樗堂一茶両吟・蓬生の巻 12
川留の嶋田のかたハ嶋津方
かしこたてして憎き山伏 樗堂
初ウ六句、憎まれっ子世に憚るは山伏さんかぇ。
〇
かしこたて
賢立て、かしこーだて。かしこたつ。賢そうにふるまうこと。
して
よせばいいのに、おしゃべりが止まらない。
憎き
ほんとに、およしなってんだよ。
山伏
山伏さんたら、嫌われるよ。
〇
かはどめの/しまたのかたはしまつかた
かしこたてして
にくきやまふし
川留でみんなうんざりしているところに、情報通の山伏がひとり、見てきたような噺を語りはじめたのです。と、歌仙行には描かれていたのです。
〇
ほら、あそこ。
あそこにいるのが「嶋田のかたハ嶋津方」とくりゃあ、評判になった「五大力恋縅」だよ。
もとは上方の薩摩源右衛門のはなし。
これを江戸のはなしに置き代えて、九州は千島家の江戸詰めの源五兵衛と三五兵衛。片や深川芸者の売れっ子「小万」にしようってわけさ。きっとこれが大当たり間違いなしだよ。
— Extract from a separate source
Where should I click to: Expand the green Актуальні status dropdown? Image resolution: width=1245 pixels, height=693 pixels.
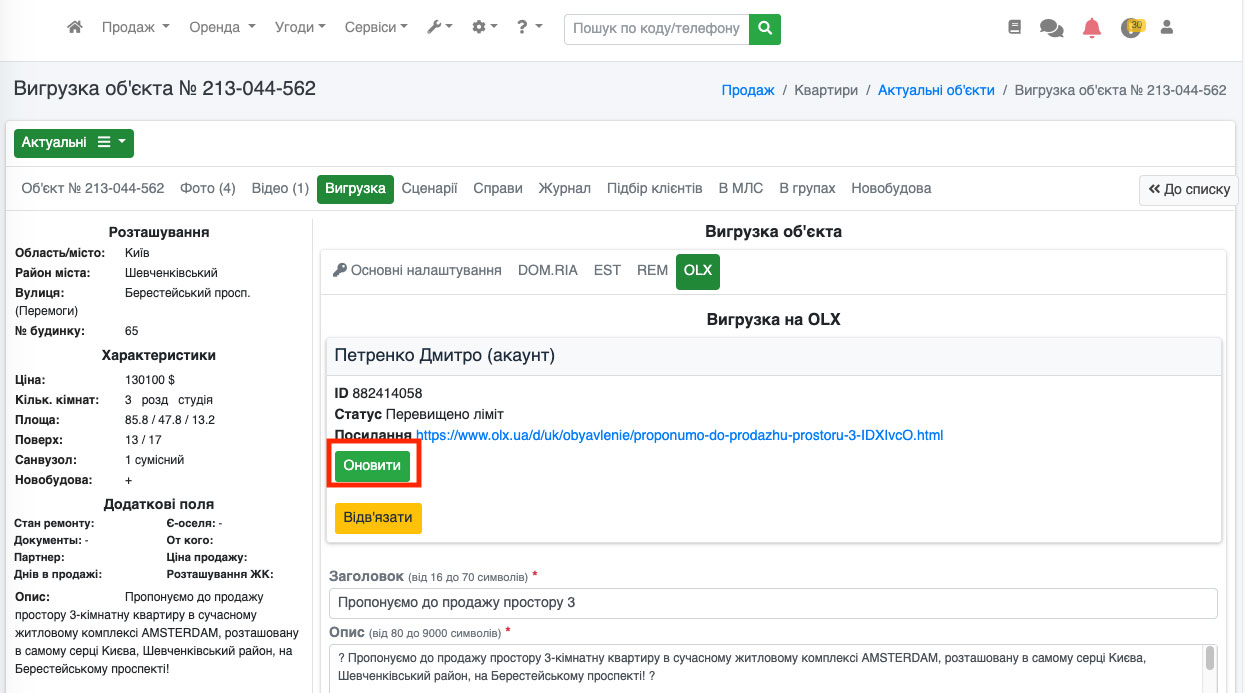74,143
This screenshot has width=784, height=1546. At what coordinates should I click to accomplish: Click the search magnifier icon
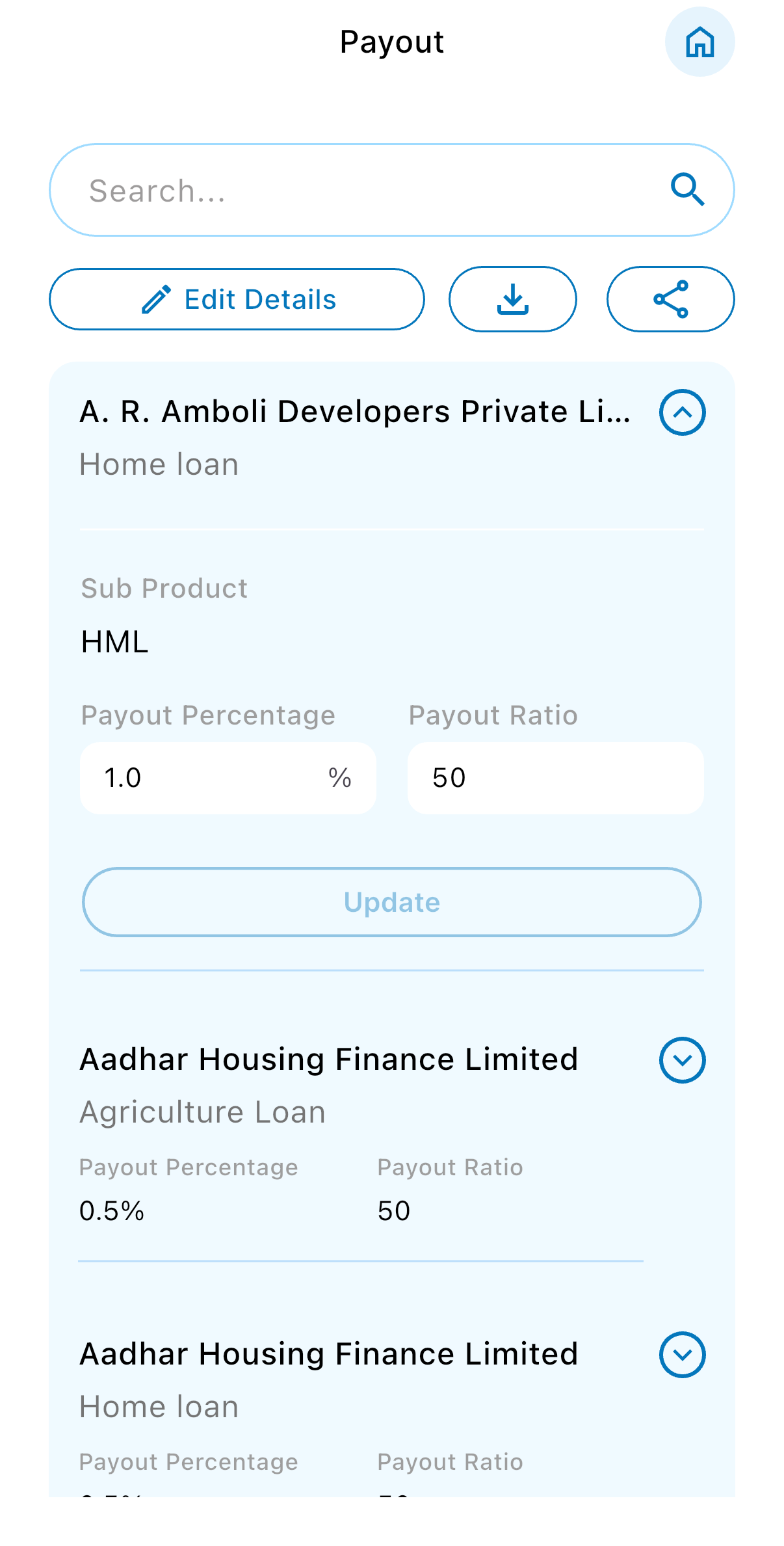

ほらみろ、島田宿に泊っているお侍さんの顔をみてみろよ、まるで九州侍を絵に描いたようなものじゃないか。深川芸者じゃなくっても「やぼのやぼ、野暮てん」だってわけさ。
〇
何云ってるの。
聞こえるよ、そんなこと云って切られちまっても、知らないわよ。
あたしゃ、島田の女郎だよ。
切ったはったはよしとくれ、もっといい噺はないのかい。
*
蓬生の巻 初裏一句から六句
秋 奥陸の新防守の秋されに 仝
雑 火打入へき革袋ぬふ 堂
夏 早苗饗の日と契たる中なれハ 茶
夏 身はぬれ鷺の夕暮の声 堂
雑 川留の嶋田のかたハ嶋津方 茶
雑 かしこたてして憎き山伏 堂
■画像は、「蟹山伏」ほか。
(姐さん好みの、島田の戎屋が「生写朝顔話」で語られるようになるのは、天保三年(1832)のことですから、こめんなさい、この歌仙には間に合いませんでした。)